Singapore’s primary Chinese language newspaper Lianhe Zaobao recently reported that, in a paper published in June this year, six Chinese military researchers detailed how they used an early version of Meta’s Llama large language model (LLM) to build their ChatBIT model. These researchers named on the publication are from the Military Scientific Information Research Center of the Chinese Academy of Military Sciences, the National Defense Science and Technology Innovation Institute, the Beijing Institute of Technology, and the Minzu University of China.
The Chinese researchers utilized the Llama 2 13B large-scale language model released by Meta in February 2023. Combined with their own parameters, they built a military-focused artificial intelligence tool for collecting and processing intelligence to provide accurate and reliable information for combat decision-making. The paper states that, after fine-tuning, ChatBIT was optimized for question-and-answer tasks in the military field and that its performance exceeded other artificial intelligence models.

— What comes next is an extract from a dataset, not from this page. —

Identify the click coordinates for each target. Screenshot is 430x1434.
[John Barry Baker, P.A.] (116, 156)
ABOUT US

Reportedly, the Chinese models are approximately 90 percent as capable as OpenAI’s ChatGPT-4. The Chinese researchers did not elaborate on how they measured performance or on whether the AI model is already in use in the field.
Meta has publicly released many AI models, including Llama, and has imposed licensing restrictions on the use of these models. Specifically, Meta prohibits the use of its models for “military, war, nuclear industry and espionage.” Meta’s public policy director Molly Montgomery said “Any use of our model by the Chinese People’s Liberation Army is unauthorized and violates our acceptable use policy.”
A fierce debate is ongoing in the U.S. national security and technology community over the consequences of technology companies such as Meta making their models public.